Data items:

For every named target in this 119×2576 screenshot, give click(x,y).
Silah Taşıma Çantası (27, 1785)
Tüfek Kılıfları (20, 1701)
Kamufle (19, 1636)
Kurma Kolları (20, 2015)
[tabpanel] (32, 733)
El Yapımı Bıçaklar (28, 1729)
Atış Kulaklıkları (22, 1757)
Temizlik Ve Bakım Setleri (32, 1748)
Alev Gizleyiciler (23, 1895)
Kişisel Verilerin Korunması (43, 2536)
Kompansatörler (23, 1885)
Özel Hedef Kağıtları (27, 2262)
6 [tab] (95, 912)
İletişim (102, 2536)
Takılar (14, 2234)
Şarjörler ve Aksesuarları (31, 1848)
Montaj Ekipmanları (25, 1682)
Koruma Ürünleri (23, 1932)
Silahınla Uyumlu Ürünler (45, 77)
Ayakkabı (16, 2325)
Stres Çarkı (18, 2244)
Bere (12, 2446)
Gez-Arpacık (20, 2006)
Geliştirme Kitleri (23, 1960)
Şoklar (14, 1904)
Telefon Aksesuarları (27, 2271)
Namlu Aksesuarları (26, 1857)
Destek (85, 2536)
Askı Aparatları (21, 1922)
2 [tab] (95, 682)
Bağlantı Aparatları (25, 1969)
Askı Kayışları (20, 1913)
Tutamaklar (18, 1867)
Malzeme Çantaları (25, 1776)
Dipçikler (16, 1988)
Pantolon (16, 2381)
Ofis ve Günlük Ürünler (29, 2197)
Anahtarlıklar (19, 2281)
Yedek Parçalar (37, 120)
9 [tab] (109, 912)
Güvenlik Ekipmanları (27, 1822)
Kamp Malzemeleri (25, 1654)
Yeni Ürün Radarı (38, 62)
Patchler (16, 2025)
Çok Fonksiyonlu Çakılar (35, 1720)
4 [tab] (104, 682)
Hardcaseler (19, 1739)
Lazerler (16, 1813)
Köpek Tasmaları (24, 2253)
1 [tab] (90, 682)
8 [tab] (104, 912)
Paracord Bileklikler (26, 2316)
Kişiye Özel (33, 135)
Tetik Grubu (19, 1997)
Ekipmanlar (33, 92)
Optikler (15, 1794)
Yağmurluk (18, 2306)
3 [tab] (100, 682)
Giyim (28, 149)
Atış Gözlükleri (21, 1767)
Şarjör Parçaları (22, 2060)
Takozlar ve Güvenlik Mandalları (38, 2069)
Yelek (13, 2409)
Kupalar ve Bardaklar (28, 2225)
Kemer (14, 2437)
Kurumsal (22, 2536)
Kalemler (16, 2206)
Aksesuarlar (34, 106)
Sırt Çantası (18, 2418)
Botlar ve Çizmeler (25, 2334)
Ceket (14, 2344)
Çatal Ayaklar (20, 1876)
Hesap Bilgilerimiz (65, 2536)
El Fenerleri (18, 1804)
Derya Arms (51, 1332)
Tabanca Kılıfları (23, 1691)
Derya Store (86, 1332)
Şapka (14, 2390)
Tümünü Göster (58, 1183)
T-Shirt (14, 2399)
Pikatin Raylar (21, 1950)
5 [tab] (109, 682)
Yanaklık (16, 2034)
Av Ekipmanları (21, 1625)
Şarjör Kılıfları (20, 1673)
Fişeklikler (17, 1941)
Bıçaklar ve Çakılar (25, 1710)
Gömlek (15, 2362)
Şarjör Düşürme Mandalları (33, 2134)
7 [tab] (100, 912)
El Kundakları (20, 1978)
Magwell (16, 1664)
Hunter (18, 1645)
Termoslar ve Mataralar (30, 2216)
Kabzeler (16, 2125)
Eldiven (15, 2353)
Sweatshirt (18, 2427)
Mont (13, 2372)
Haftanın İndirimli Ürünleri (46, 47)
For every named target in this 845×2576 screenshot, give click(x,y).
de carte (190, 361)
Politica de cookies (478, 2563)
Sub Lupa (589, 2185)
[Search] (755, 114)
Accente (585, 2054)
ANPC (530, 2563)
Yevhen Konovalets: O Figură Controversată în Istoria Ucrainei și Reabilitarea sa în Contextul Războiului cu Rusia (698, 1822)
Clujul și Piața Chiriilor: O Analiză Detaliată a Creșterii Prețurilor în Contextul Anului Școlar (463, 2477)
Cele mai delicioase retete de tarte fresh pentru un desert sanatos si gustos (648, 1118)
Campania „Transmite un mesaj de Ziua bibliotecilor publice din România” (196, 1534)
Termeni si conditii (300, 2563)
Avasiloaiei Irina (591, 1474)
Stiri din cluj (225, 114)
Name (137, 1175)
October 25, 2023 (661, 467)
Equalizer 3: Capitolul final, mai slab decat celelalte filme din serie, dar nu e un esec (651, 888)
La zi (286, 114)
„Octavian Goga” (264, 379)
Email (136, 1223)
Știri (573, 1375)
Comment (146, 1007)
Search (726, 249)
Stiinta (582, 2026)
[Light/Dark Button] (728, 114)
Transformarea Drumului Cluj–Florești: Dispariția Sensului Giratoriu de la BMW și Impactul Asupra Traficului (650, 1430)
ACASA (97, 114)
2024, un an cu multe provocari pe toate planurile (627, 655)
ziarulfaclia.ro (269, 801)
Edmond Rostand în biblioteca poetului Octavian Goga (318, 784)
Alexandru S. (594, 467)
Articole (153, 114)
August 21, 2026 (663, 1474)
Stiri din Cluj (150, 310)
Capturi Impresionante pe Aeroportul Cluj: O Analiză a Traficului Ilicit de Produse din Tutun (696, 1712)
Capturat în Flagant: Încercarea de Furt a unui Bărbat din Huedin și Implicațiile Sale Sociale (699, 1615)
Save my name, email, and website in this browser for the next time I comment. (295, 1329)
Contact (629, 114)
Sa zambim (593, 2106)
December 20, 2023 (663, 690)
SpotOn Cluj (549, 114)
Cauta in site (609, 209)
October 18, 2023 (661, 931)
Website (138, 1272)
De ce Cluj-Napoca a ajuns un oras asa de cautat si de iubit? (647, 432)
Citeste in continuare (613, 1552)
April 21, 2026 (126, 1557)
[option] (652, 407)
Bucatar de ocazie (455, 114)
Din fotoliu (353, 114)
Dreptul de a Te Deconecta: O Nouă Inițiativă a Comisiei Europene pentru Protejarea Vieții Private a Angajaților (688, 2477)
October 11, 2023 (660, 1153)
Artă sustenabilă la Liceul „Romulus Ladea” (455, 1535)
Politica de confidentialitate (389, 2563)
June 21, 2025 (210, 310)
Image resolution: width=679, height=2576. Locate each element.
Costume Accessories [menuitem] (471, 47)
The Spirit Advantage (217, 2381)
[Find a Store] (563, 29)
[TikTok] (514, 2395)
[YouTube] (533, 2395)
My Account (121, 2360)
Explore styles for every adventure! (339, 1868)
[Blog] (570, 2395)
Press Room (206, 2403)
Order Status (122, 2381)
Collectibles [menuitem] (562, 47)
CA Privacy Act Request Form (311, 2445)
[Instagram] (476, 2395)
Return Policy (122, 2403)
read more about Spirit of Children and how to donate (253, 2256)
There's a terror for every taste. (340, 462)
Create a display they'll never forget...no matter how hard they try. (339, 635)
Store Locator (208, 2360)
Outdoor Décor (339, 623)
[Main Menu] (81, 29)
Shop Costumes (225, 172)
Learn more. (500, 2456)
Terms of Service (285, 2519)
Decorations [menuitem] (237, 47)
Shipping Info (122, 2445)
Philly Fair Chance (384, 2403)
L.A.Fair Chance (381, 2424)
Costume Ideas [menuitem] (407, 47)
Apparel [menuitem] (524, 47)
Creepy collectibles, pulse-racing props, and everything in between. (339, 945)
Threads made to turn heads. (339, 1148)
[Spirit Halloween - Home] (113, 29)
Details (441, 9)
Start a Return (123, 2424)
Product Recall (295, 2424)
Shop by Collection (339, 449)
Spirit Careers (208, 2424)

> **Activity**
Copy exactly the lines that run from the first line of the data to the line containing "Pantolon (16, 2381)", please, with both ends included and nothing else.

> **Written response**
For every named target in this 119×2576 screenshot, give click(x,y).
Silah Taşıma Çantası (27, 1785)
Tüfek Kılıfları (20, 1701)
Kamufle (19, 1636)
Kurma Kolları (20, 2015)
[tabpanel] (32, 733)
El Yapımı Bıçaklar (28, 1729)
Atış Kulaklıkları (22, 1757)
Temizlik Ve Bakım Setleri (32, 1748)
Alev Gizleyiciler (23, 1895)
Kişisel Verilerin Korunması (43, 2536)
Kompansatörler (23, 1885)
Özel Hedef Kağıtları (27, 2262)
6 [tab] (95, 912)
İletişim (102, 2536)
Takılar (14, 2234)
Şarjörler ve Aksesuarları (31, 1848)
Montaj Ekipmanları (25, 1682)
Koruma Ürünleri (23, 1932)
Silahınla Uyumlu Ürünler (45, 77)
Ayakkabı (16, 2325)
Stres Çarkı (18, 2244)
Bere (12, 2446)
Gez-Arpacık (20, 2006)
Geliştirme Kitleri (23, 1960)
Şoklar (14, 1904)
Telefon Aksesuarları (27, 2271)
Namlu Aksesuarları (26, 1857)
Destek (85, 2536)
Askı Aparatları (21, 1922)
2 [tab] (95, 682)
Bağlantı Aparatları (25, 1969)
Askı Kayışları (20, 1913)
Tutamaklar (18, 1867)
Malzeme Çantaları (25, 1776)
Dipçikler (16, 1988)
Pantolon (16, 2381)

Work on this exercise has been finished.